No exception for sophisticated investors
The 2016 Rule contained an exception for recommendations made to independent fiduciaries managing at least USD50 million in assets, which was used in situations such as discussions between large pension plans and their investment managers with principals of investment funds and other investment vehicles. The Proposal does not include any special provision for recommendations made to sophisticated advice recipients. Instead, any such communications between sophisticated investors and providers would be subject to the Proposal’s new standards of what constitutes fiduciary investment advice.
Amendments to Prohibited Transaction Exemptions (PTEs)
The DOL also proposed three sets of amendments to certain PTEs under ERISA that may be relied upon by financial professionals in various investment advice situations to avoid conflicts of interest: (1) PTE 2020-02 (applicable to investment advice provided to retirement investors); (2) PTE 84-24 (applicable to independent insurance agents); and (3) PTEs 75-1, 77-4, 80-83, 83-1, and 86-128 (applicable to certain transactions involving investment advice).
PTE 2020-02
PTE 2020-02 applies to financial professionals who are under the supervision of a financial institution, and the proposed amendment makes clarifying changes to PTE 2020-02 building on the existing conditions, such as specifying disclosure and notification requirements thereunder and expanding the scope of the exemption to certain transactions and parties.
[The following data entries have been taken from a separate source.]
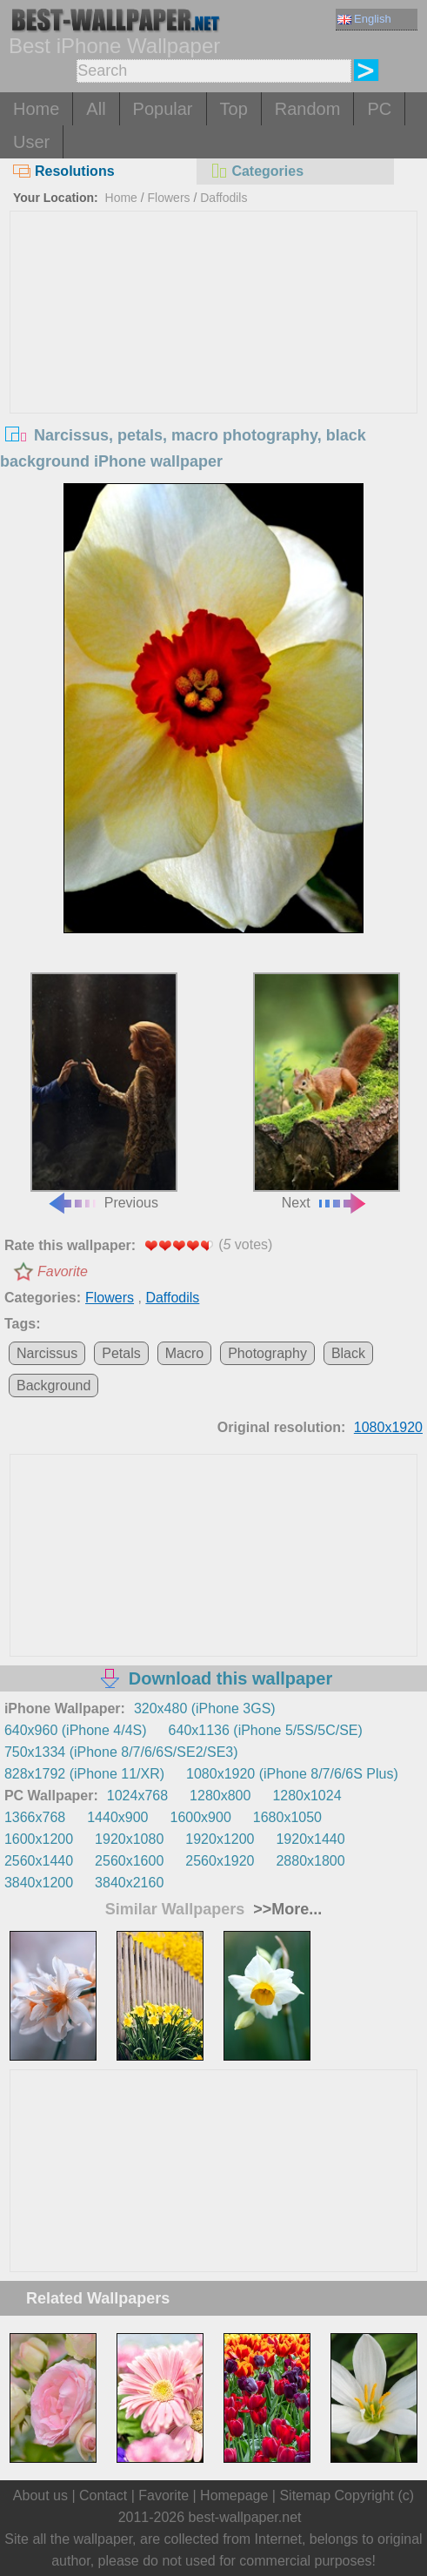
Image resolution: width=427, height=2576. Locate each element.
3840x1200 (38, 1882)
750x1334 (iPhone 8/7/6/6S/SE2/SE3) (121, 1752)
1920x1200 (219, 1839)
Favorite (62, 1271)
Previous (103, 1091)
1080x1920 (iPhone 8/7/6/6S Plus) (292, 1773)
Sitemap (304, 2495)
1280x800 (220, 1795)
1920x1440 (310, 1839)
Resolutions (64, 171)
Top (234, 108)
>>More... (285, 1909)
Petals (121, 1353)
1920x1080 (129, 1839)
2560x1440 (38, 1860)
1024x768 (137, 1795)
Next (326, 1091)
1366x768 (34, 1817)
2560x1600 (129, 1860)
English (364, 18)
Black (348, 1353)
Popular (163, 108)
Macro (184, 1353)
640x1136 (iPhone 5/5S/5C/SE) (266, 1730)
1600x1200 (38, 1839)
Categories (257, 171)
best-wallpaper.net (245, 2517)
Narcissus (47, 1353)
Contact (103, 2495)
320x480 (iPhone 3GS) (205, 1708)
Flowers (169, 198)
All (95, 108)
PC (379, 108)
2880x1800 (310, 1860)
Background (53, 1385)
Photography (267, 1353)
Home (36, 108)
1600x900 (200, 1817)
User (31, 141)
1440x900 (117, 1817)
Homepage (234, 2495)
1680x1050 (287, 1817)
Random (308, 108)
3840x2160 (129, 1882)
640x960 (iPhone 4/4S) (75, 1730)
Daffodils (223, 198)
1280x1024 (306, 1795)
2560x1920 (219, 1860)
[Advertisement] (214, 342)
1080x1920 (388, 1427)
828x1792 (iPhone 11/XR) (84, 1773)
For instance, under PTE 2020-02, insurance companies selling products through an independent agent would be required to provide a fiduciary acknowledgment and be treated as a fiduciary if they exercise oversight responsibilities over the independent agents. Agents who are more closely affiliated with insurers, broker-dealers or investment companies and operate under PTE 2020-02, would have to provide a notice acknowledging that they would receive commissions or other transaction-based compensation and offering to provide specific compensation information, for free, upon request.
PTE 84-24
PTE 84-24 applies to financial professionals who are not under the supervision of a financial institution. The proposed amendment adds a new section to PTE 84-24 to provide relief for independent insurance agents receiving compensation that would otherwise be prohibited for investment advice transactions, tailored to the special challenges posed for overseeing investment recommendations by independent insurance agents who recommend annuities issued by more than one insurance company. Specifically, PTE 84-24 requires that an independent insurance agent selling products for an insurance company acknowledge its fiduciary status, and that the insurance company exercise supervisory authority over the independent agent with regard to an agent’s recommendation of the insurance company’s own products. Independent agents who operate under PTE 84-24 could continue to earn commissions but would have to disclose their initial commissions and renewal commissions, both in terms of dollar amounts and as a percentage of the premium payments.
Under both exemptions PTE 2020-02 and PTE 84-24, investment advisors must adhere to Impartial Conduct Standards, which require, among other things, that the investment advice be in the “best interest” of the retirement investor, the investment professional and firm must charge no more than reasonable compensation and comply with federal securities laws; and the investment advice be free from misleading statements about investment transactions and other relevant matters.